**Instruções do exercício:**
Responda com base na reportagem abaixo:
(a) Qual operação foi deflagrada na manhã de segunda-feira (8/9)?
(b) Qual era o valor máximo da “multa” cobrada pela facção de quem desejasse sair da favela?
(c) O que o governo estadual pretende construir no local?

**Texto para leitura:**
+--

A líder comunitária Alessandra Moja Cunha, da
Associação da Comunidade do Moinho, integrava a organização criminosa comandada
por seu irmão, Leonardo Moja, o “Léo do Moinho”, e também comandava a extorsão
de moradores que desejavam deixar a favela do Moinho, no Centro de São Paulo.
Léo é apontado como o principal líder do PCC na região central da capital.
Foi com essa associação que o ministro da
Secretaria-Geral da Presidência da República, Márcio Macêdo, se reuniu para
preparar a visita do presidente Luiz Inácio Lula da Silva (PT) à favela no fim
de junho. Dois dias depois, Lula esteve no local e dividiu o palco com
Alessandra.
As informações constam de representação do
Ministério Público do Estado de São Paulo (MPSP), que embasou a Operação
Sharpe, deflagrada na manhã desta segunda-feira (8/9).
Alessandra foi presa na operação. Segundo registros
da Receita Federal, ela é presidente da Associação da Comunidade do Moinho.
De acordo com o MPSP, Alessandra “exerce importante
papel na mobilização e organização das manifestações públicas que blindam a
comunidade das intervenções policiais, além de auxiliar o irmão em suas
empreitadas criminosas”.
Ainda conforme o órgão, ela era responsável por
extorquir moradores interessados em aceitar o acordo proposto pelo governo
estadual para deixar a favela. Como mostrou o Metrópoles, a facção cobrava uma
“multa” de até R$ 100 mil de quem desejasse sair.
Pelo acordo, os moradores recebem ajuda de custo até
serem alocados em imóveis da Companhia de Desenvolvimento Habitacional e Urbano
de São Paulo (CDHU).
O MPSP aponta ainda que Alessandra “também é
responsável pelo grupo que cobra propina das famílias beneficiadas pelo acordo
com o CDHU, somente autorizando o cadastro e a assinatura mediante o pagamento
de valores à família Moja”.
“Tanto os valores arrecadados neste contexto quanto
os recursos derivados das demais atividades ilegais controladas por ‘Léo do
Moinho’ são recolhidos por Alessandra com o intuito de branqueamento
(lavagem)”, afirma a representação.
Na operação desta segunda, a Polícia Militar e a
Polícia Civil também prenderam a filha de Alessandra, Yasmin Moja Cunha. O nome
dela aparece em reuniões com o governo federal durante as negociações para a
desocupação da área.
O governo estadual pretende construir um parque no
local, mas a área pertence à União. Ficou acertado que o terreno será repassado
ao estado após a saída das famílias.
“Quando estiver tudo pronto, estiver certa a casa
que vocês vão comprar, aí faremos a cessão definitiva para o governo do estado.
Por mais bonito que seja um parque, ele não pode ser feito às custas do ser
humano”, disse Lula na visita à comunidade.

+--

**Material fornecido:**
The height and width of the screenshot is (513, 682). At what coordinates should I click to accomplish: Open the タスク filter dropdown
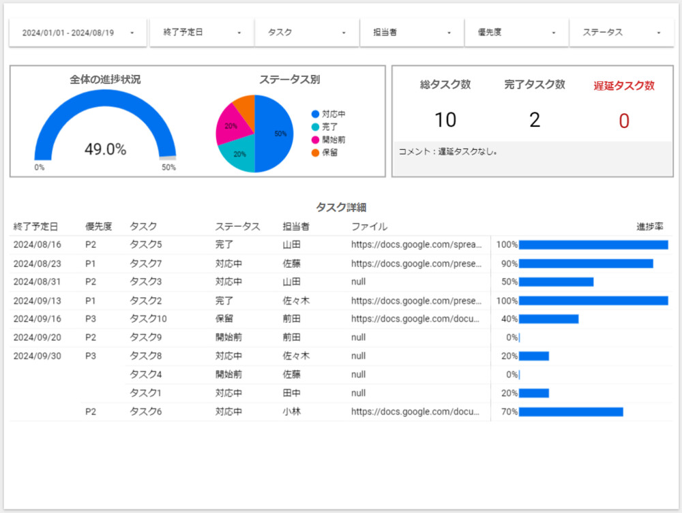(x=307, y=33)
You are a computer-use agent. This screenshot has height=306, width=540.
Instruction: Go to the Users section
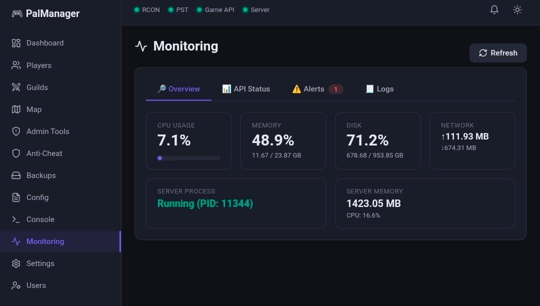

+--

**Resposta do exercício:**
(a) A Operação Sharpe.
(b) Até R$ 100 mil.
(c) Um parque.